**INSTRUCTIONS TO FOLLOW**. How many lines in the records below contain the string "entry", matching case exactly? Give only the number.

⟨

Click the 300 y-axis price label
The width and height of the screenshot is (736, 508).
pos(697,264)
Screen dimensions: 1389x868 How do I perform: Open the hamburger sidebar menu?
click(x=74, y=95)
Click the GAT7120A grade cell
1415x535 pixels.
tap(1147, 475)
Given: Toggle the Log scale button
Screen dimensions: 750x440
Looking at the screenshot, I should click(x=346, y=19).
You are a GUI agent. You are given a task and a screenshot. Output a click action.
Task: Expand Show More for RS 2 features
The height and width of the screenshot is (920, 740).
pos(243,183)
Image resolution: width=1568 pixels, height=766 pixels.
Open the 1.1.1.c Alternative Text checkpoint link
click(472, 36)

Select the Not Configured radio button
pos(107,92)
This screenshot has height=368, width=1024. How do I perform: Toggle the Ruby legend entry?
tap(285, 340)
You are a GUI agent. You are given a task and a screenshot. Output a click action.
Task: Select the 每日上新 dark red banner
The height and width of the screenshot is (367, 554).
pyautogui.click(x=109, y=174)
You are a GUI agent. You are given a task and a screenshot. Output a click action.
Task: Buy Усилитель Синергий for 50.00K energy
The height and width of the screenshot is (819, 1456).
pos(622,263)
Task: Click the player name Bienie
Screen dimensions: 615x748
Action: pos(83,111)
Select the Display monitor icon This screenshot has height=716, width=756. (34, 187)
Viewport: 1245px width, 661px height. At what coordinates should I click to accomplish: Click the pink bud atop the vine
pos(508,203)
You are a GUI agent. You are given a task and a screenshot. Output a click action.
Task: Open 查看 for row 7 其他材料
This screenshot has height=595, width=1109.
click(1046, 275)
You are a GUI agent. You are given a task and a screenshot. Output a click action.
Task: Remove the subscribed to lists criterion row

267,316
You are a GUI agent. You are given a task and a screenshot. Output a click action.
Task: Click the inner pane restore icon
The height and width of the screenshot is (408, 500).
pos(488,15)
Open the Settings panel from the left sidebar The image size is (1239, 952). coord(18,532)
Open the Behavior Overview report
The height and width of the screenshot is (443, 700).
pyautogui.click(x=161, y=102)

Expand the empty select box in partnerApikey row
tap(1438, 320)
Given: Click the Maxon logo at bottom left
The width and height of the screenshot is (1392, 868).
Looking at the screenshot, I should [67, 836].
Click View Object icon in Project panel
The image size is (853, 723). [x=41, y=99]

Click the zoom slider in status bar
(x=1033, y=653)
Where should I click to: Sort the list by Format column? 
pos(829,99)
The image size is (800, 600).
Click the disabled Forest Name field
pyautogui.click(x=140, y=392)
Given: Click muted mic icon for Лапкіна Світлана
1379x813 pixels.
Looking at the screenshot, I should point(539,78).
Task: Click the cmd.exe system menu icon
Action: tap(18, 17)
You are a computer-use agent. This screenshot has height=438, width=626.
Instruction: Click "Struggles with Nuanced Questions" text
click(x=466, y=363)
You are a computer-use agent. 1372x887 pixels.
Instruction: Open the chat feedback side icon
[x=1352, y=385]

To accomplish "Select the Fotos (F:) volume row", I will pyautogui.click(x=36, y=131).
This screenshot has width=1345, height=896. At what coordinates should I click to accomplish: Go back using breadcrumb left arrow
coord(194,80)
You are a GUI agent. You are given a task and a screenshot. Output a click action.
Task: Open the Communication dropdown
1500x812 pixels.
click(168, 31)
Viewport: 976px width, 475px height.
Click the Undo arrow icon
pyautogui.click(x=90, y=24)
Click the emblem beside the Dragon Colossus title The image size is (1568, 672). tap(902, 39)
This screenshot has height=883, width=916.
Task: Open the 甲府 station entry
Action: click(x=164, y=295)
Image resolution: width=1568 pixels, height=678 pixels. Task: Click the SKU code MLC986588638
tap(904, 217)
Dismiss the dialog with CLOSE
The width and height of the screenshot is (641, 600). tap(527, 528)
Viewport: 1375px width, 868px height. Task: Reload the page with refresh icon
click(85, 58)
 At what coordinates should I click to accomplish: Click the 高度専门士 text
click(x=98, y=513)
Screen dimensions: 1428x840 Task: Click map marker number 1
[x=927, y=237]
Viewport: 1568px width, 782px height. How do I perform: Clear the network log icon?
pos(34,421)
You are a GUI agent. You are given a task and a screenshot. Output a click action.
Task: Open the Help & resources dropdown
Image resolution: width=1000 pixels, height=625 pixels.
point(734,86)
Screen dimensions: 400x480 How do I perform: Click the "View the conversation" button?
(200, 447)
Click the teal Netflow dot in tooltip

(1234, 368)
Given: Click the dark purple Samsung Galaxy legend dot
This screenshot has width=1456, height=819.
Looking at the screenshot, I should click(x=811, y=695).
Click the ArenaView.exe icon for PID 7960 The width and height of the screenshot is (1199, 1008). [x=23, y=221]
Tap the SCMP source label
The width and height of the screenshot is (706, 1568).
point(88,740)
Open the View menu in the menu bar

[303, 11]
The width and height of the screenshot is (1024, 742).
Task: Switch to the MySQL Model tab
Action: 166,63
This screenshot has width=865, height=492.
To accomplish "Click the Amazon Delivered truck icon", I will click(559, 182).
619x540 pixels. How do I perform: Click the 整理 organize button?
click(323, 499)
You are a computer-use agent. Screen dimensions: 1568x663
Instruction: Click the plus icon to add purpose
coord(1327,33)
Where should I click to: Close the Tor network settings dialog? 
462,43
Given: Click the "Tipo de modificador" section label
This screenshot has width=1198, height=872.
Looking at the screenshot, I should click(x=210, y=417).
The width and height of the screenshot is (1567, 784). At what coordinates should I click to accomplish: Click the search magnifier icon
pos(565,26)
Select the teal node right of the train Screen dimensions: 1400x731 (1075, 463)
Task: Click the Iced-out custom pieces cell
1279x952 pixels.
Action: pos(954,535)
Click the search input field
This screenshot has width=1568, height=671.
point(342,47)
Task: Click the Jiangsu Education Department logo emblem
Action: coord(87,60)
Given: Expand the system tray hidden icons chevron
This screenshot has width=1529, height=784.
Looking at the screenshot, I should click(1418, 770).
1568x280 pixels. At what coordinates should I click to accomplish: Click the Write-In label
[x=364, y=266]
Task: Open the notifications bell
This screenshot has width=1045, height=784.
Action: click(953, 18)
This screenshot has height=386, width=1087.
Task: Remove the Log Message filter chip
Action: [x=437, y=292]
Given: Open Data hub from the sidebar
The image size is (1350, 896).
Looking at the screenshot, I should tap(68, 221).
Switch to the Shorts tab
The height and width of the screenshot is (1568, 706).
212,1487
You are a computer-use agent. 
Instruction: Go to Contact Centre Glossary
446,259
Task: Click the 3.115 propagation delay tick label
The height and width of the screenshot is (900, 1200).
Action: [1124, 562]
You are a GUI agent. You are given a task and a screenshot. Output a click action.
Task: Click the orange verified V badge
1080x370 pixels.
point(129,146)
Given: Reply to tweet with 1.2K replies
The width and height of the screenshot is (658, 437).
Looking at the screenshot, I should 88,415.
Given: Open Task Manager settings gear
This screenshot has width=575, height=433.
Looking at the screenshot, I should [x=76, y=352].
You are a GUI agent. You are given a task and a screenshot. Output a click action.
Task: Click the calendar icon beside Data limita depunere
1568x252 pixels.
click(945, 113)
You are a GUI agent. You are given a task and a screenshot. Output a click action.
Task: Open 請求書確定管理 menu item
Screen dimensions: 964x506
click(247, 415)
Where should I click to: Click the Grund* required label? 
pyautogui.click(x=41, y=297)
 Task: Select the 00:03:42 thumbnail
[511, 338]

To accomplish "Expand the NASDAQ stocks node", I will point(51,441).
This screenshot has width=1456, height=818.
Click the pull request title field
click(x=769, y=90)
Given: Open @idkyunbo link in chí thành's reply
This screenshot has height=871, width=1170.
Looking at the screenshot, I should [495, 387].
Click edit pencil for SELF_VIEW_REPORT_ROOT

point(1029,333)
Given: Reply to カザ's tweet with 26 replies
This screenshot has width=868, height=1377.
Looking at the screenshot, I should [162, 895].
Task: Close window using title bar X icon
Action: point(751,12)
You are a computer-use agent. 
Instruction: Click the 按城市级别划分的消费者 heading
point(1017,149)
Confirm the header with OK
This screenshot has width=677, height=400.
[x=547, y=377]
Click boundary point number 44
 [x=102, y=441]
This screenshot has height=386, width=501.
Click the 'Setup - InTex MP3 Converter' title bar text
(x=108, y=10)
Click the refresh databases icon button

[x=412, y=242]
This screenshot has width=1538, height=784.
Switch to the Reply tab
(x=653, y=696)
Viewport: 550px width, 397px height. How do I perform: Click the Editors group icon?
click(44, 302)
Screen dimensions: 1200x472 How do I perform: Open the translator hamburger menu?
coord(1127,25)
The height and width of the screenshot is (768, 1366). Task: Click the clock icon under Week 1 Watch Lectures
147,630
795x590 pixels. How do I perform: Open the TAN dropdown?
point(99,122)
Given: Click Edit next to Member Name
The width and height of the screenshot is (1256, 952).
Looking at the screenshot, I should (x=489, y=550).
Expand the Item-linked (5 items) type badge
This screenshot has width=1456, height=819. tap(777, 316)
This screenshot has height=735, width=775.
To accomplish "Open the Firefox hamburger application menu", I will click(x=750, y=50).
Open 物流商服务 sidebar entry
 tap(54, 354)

⟩

**EXERCISE RESULT**. 3